### [Your instructions]
Please copy every line of the data in which the string "agent" appears.

[Recorded data]
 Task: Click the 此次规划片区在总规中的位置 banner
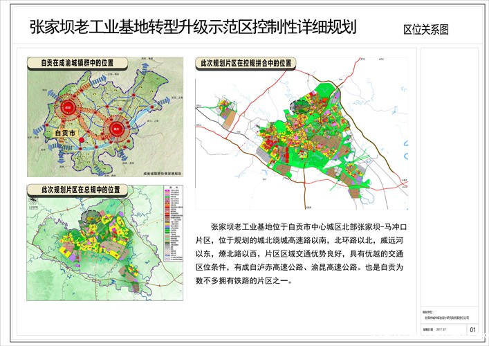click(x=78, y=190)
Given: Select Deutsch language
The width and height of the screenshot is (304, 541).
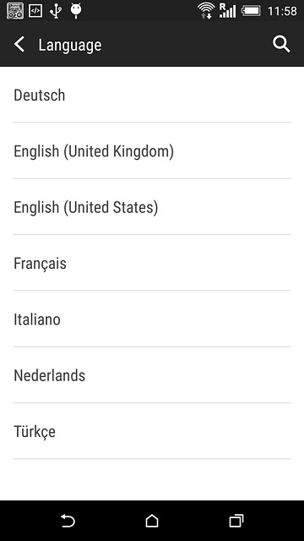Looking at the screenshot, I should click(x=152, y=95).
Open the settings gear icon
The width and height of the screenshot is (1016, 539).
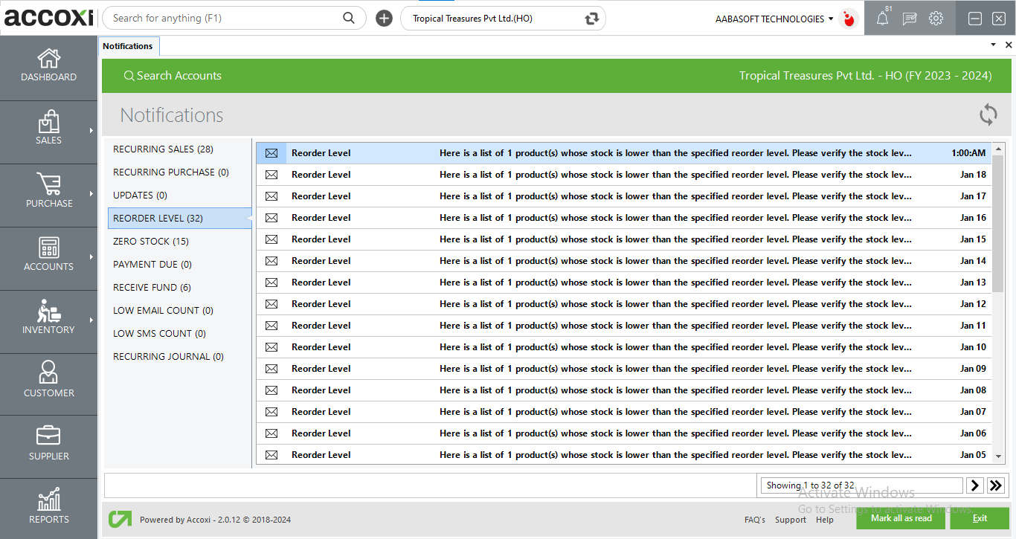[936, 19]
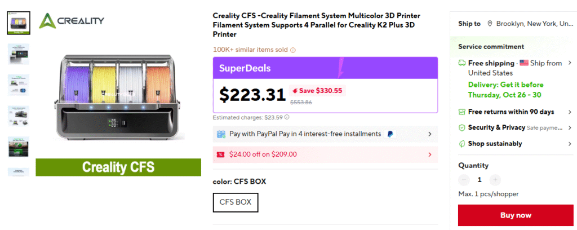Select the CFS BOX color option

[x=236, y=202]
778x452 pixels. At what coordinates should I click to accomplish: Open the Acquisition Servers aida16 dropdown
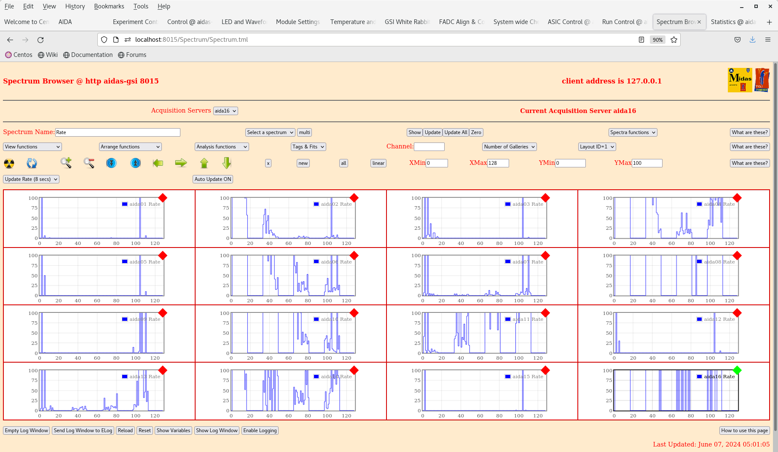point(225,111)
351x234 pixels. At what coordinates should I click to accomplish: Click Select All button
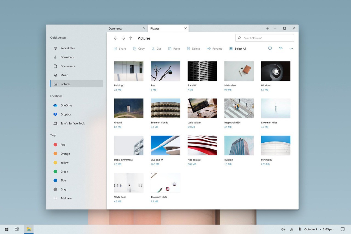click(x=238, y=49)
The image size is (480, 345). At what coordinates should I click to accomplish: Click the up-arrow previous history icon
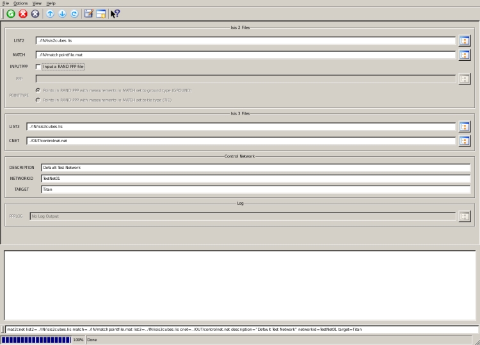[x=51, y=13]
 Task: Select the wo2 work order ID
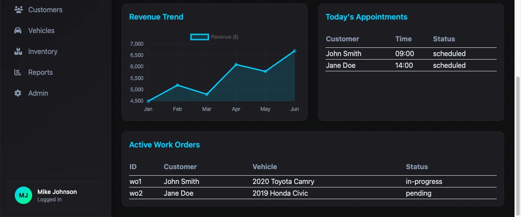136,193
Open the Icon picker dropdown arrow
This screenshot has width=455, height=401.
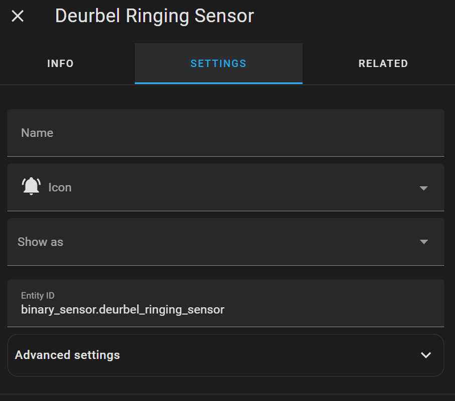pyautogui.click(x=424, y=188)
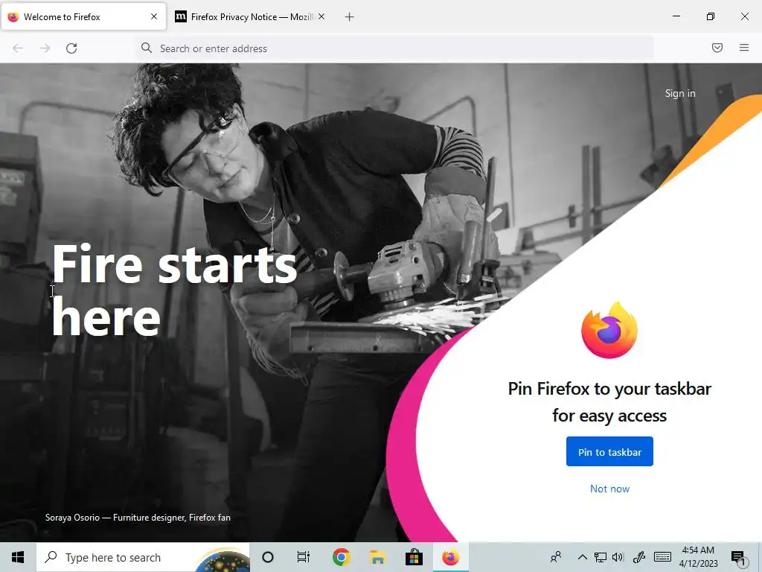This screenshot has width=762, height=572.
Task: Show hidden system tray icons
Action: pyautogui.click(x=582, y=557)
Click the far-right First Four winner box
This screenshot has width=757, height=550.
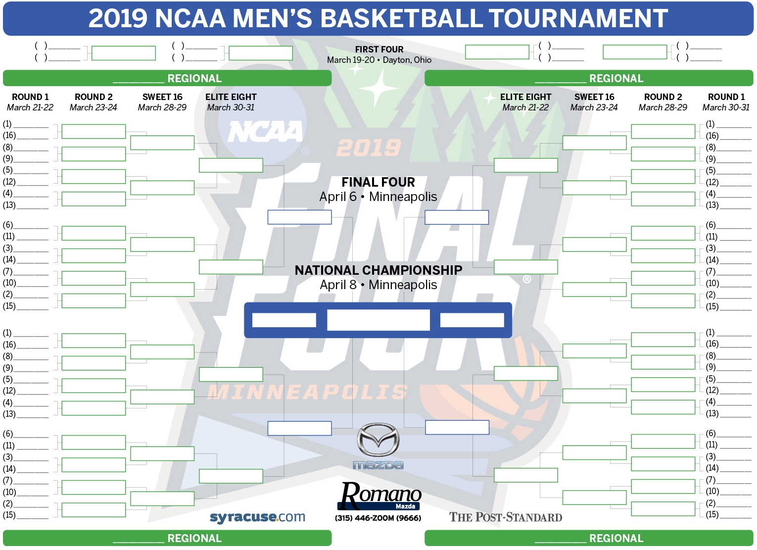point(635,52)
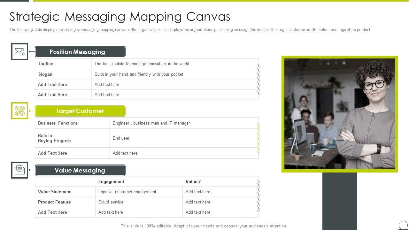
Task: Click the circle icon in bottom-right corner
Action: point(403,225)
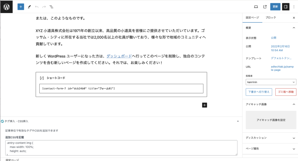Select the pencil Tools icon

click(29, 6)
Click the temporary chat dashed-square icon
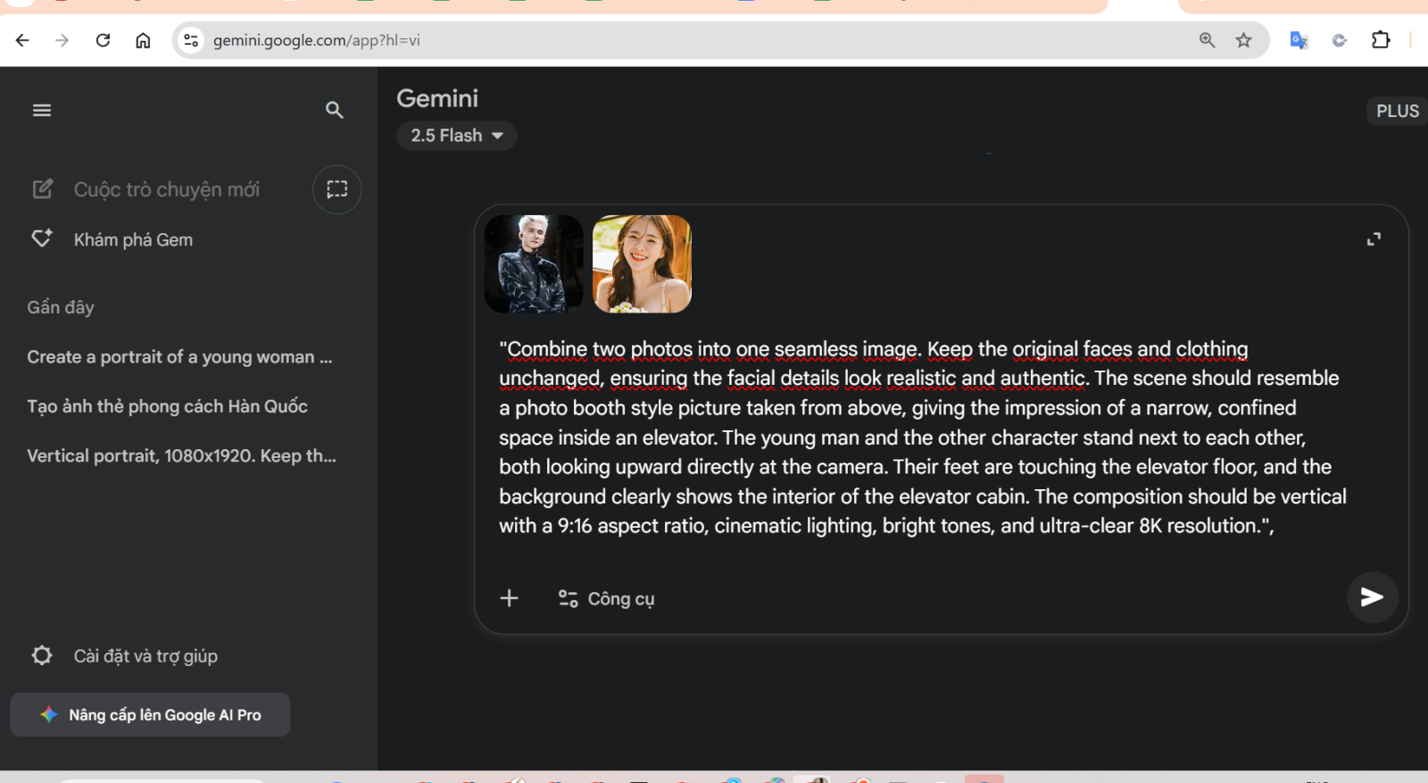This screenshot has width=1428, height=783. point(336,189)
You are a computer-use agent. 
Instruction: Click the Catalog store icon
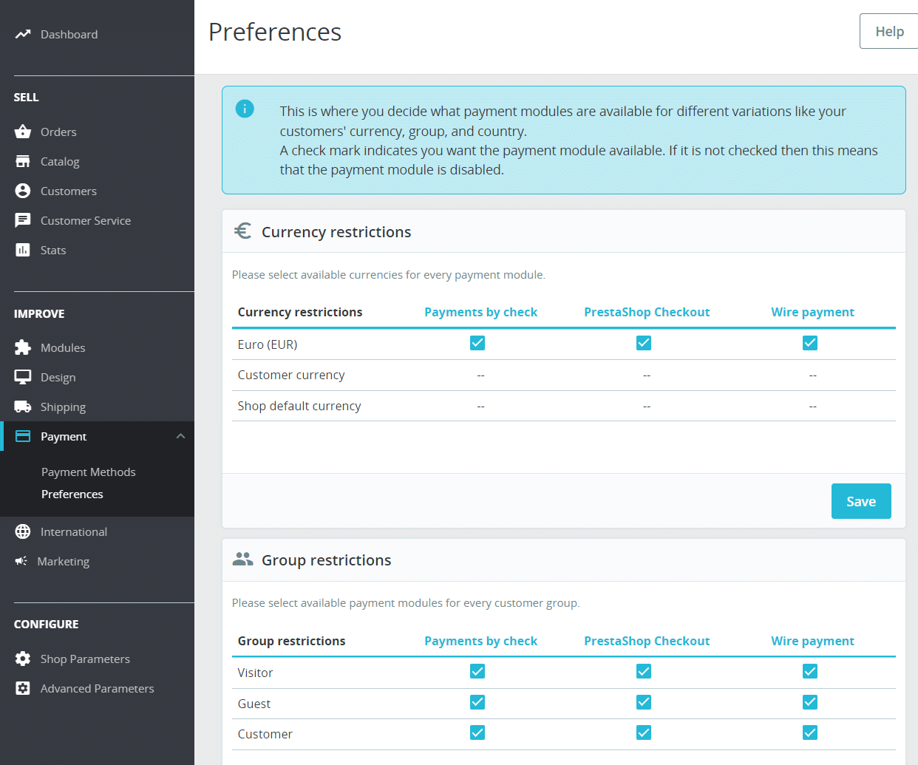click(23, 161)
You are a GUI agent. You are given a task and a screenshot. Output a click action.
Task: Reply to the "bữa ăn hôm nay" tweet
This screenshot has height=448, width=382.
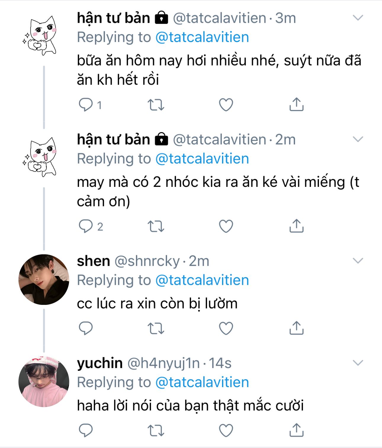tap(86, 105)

### [Task output]
You are a computer-use agent. 
You are a GUI agent. You are given a task and a screenshot. Output a click action.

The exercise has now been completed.